(Task to carry out) Every line between the one containing "The image size" and the last line of the data, both included, is to be set down exactly, and pictures are to be omitted.
START Exercise input
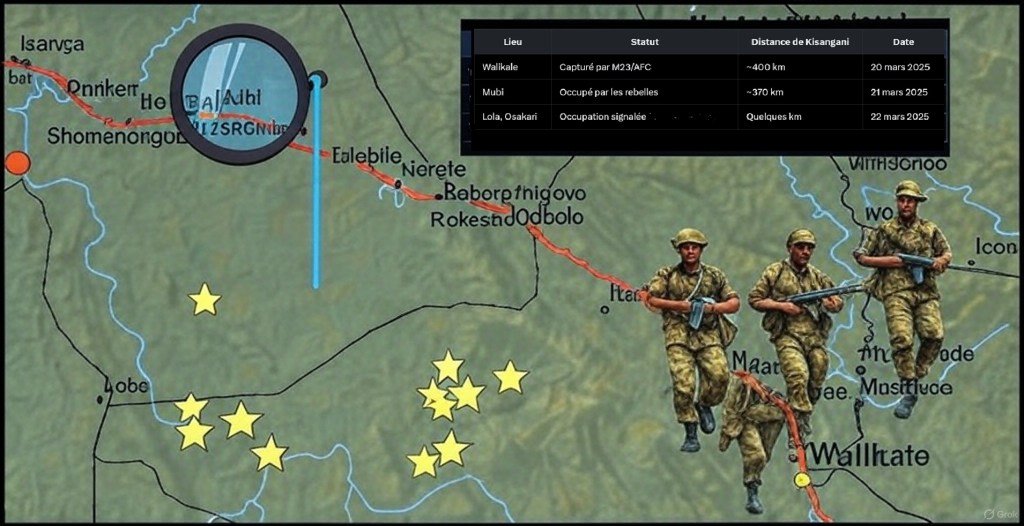Click the "Lobe" town label on the map
The width and height of the screenshot is (1024, 526).
pyautogui.click(x=125, y=386)
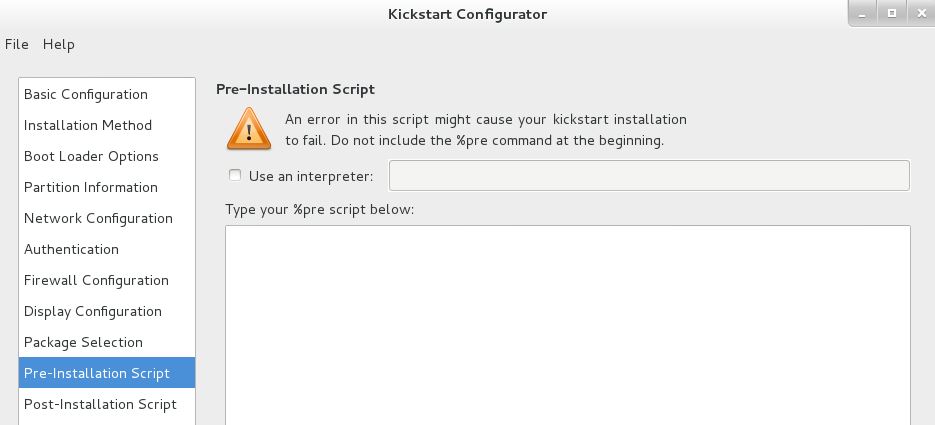
Task: Enable the Use an interpreter checkbox
Action: click(x=236, y=175)
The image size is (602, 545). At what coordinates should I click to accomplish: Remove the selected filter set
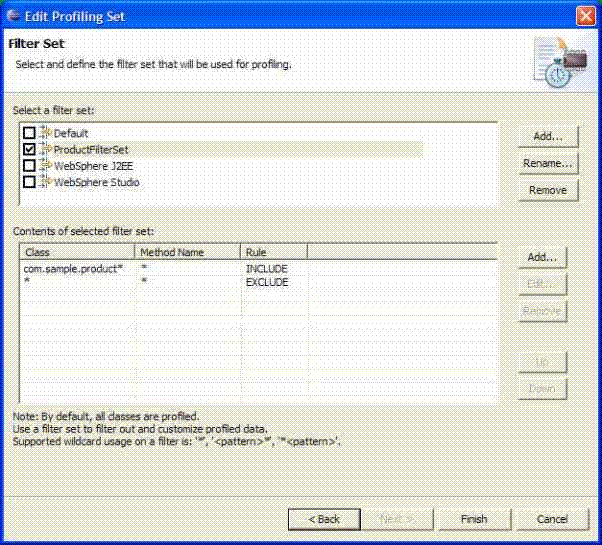[x=547, y=190]
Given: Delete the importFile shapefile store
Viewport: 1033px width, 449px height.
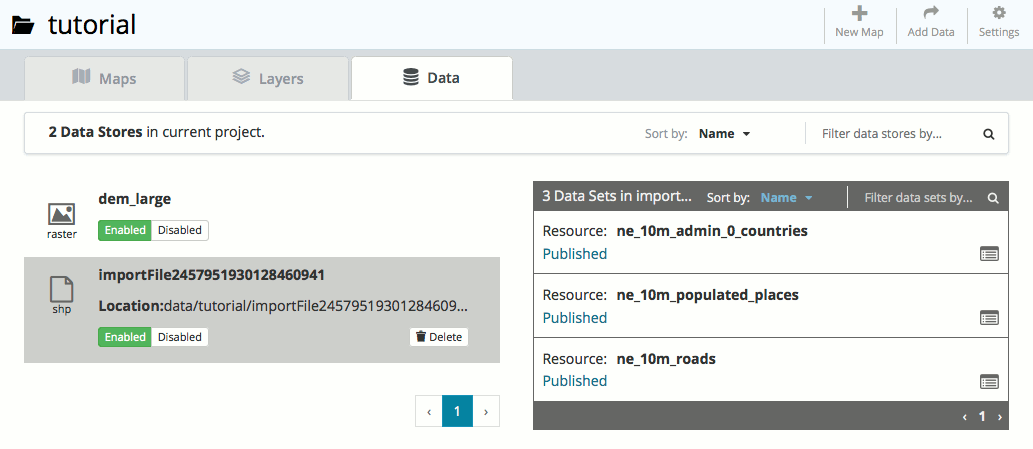Looking at the screenshot, I should pos(439,337).
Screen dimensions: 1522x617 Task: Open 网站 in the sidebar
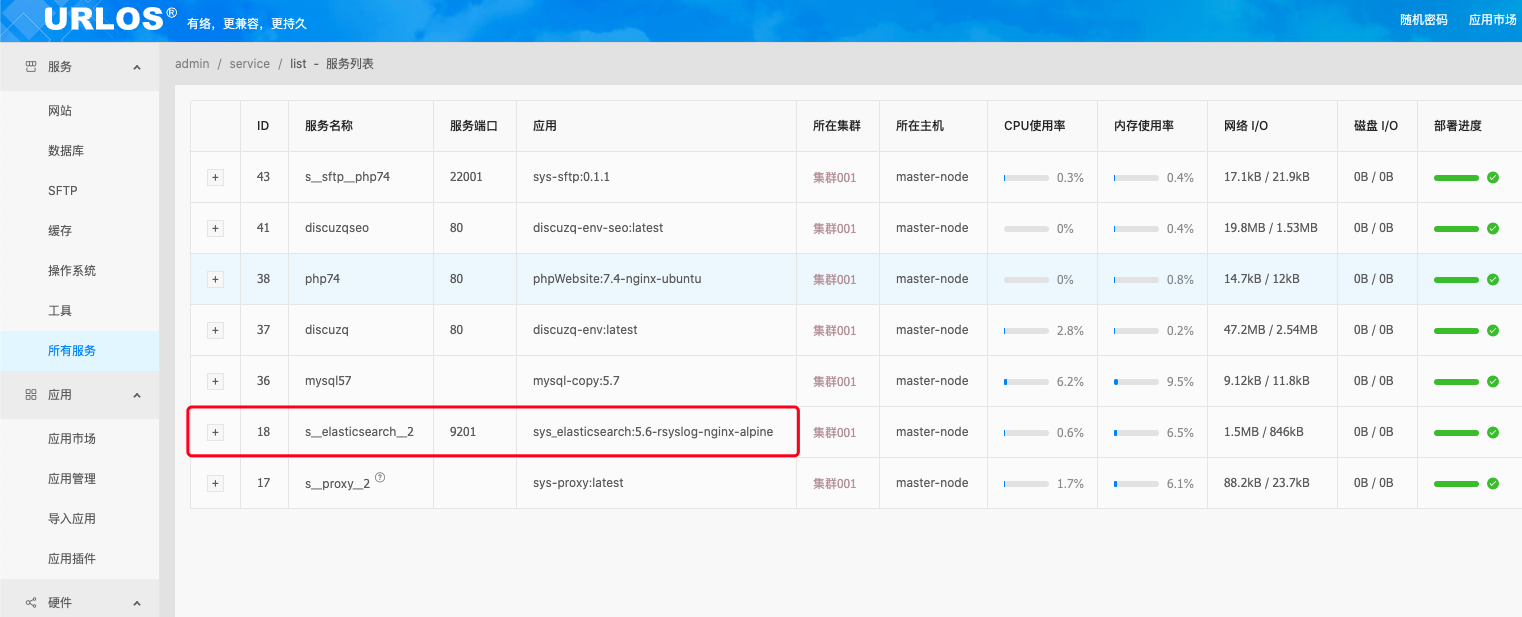(60, 111)
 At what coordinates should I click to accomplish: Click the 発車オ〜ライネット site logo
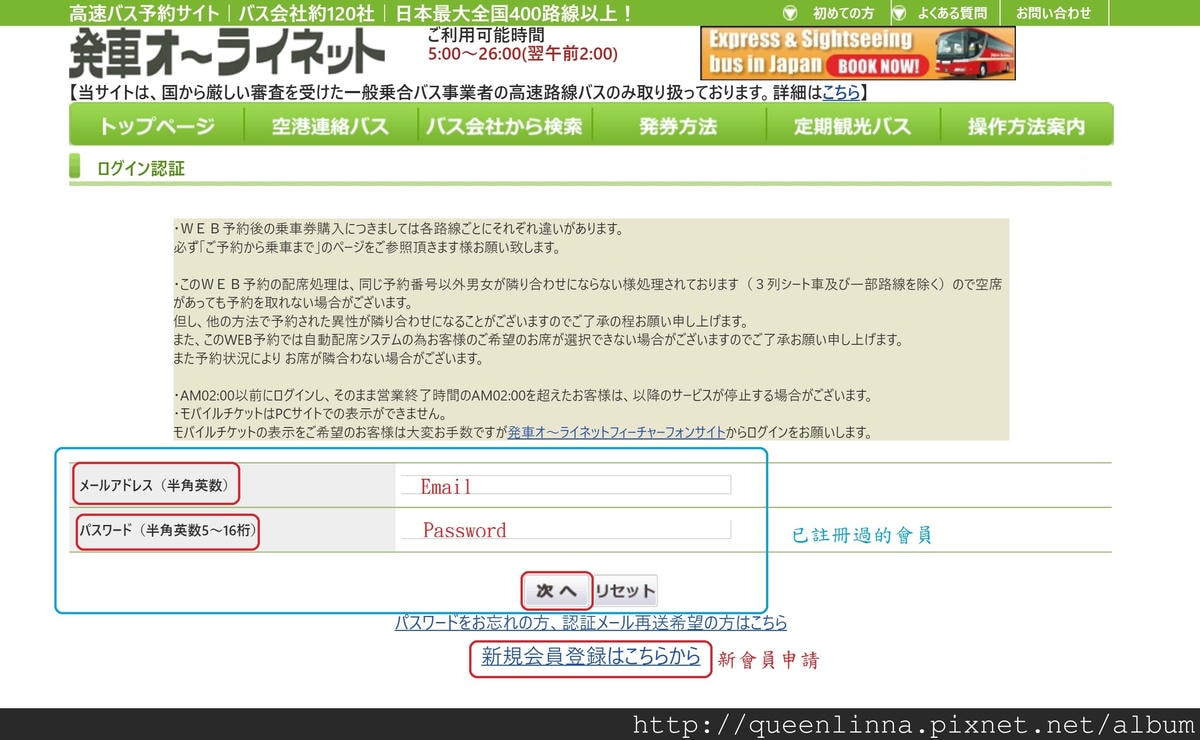click(x=225, y=51)
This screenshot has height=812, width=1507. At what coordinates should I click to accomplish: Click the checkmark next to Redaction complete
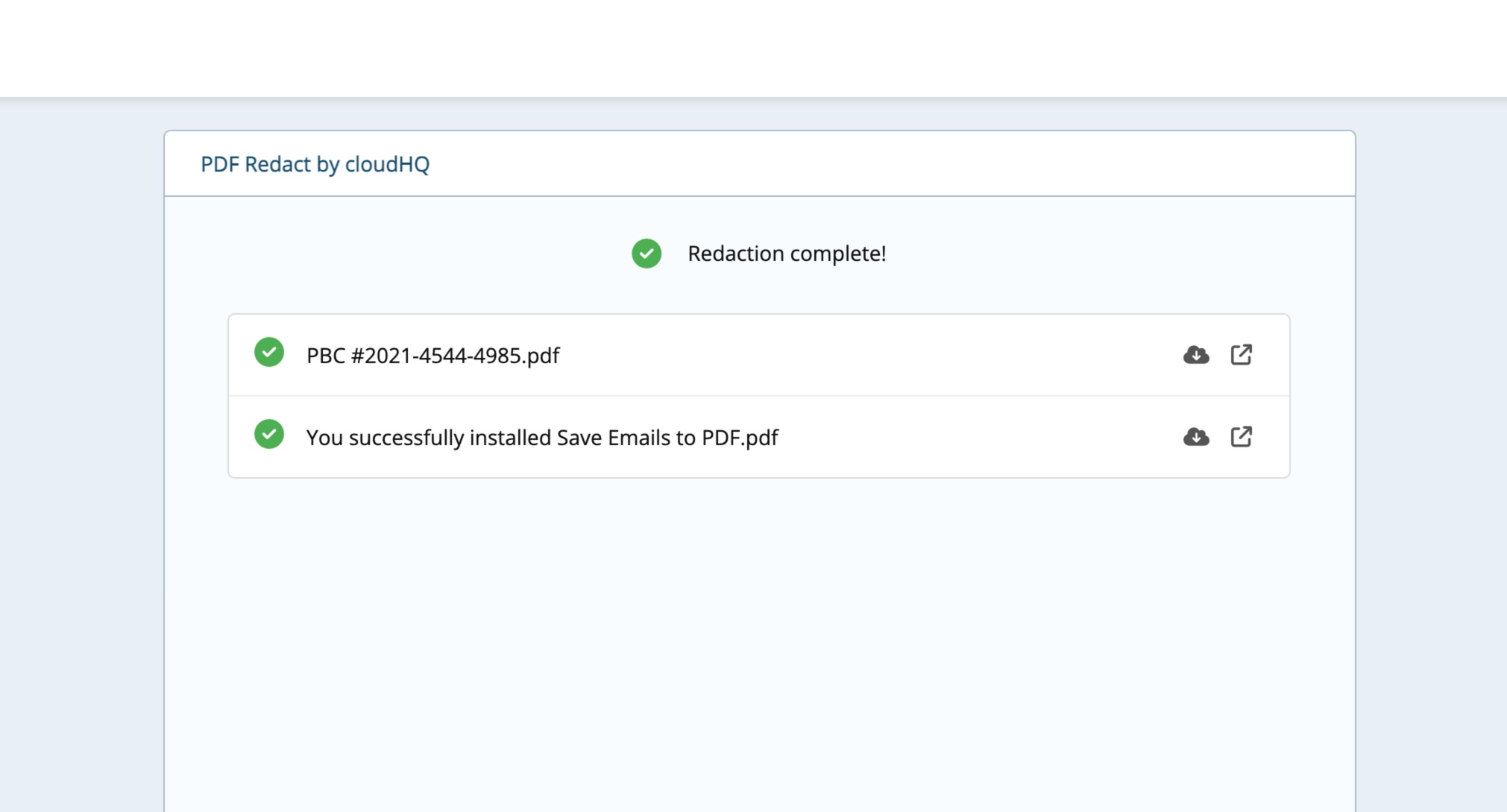click(x=646, y=254)
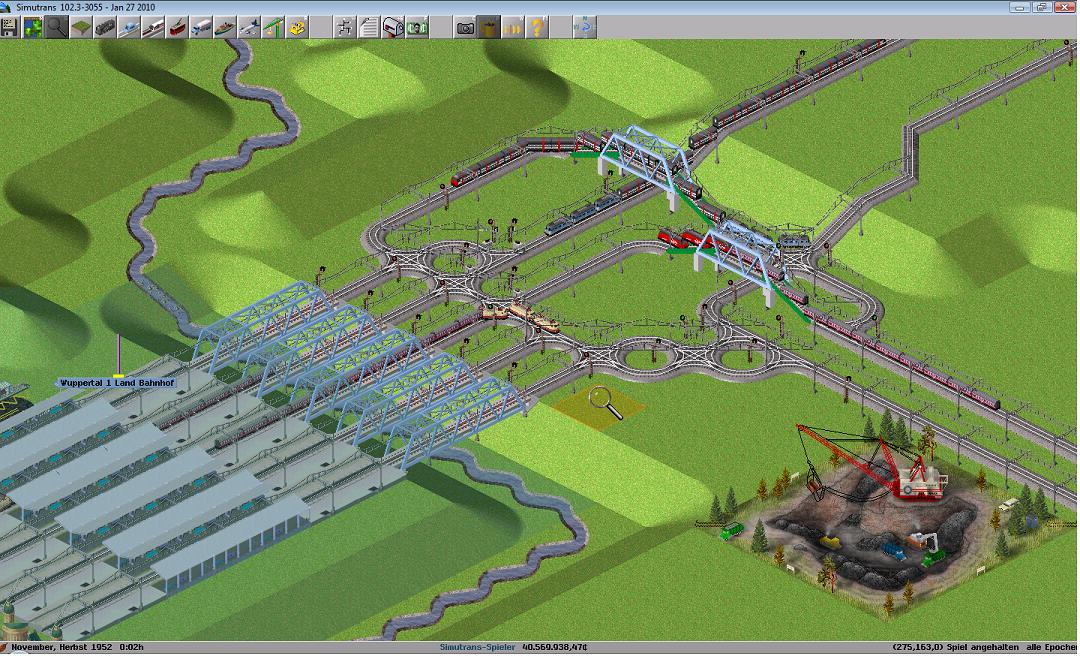Open the help question mark icon

(x=537, y=27)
END Exercise input
(Solution)
The image size is (602, 545). At what coordinates should I click to accomplish: Remove the selected filter set
[x=547, y=190]
Given: Delete the importFile shapefile store
Viewport: 1033px width, 449px height.
Looking at the screenshot, I should pos(439,337).
Screen dimensions: 1522x617 Task: Open 网站 in the sidebar
(60, 111)
 At what coordinates should I click to accomplish: Click the 発車オ〜ライネット site logo
click(x=225, y=51)
This screenshot has height=812, width=1507. At what coordinates should I click to accomplish: Click the checkmark next to Redaction complete
click(x=646, y=254)
Open the help question mark icon

(x=537, y=27)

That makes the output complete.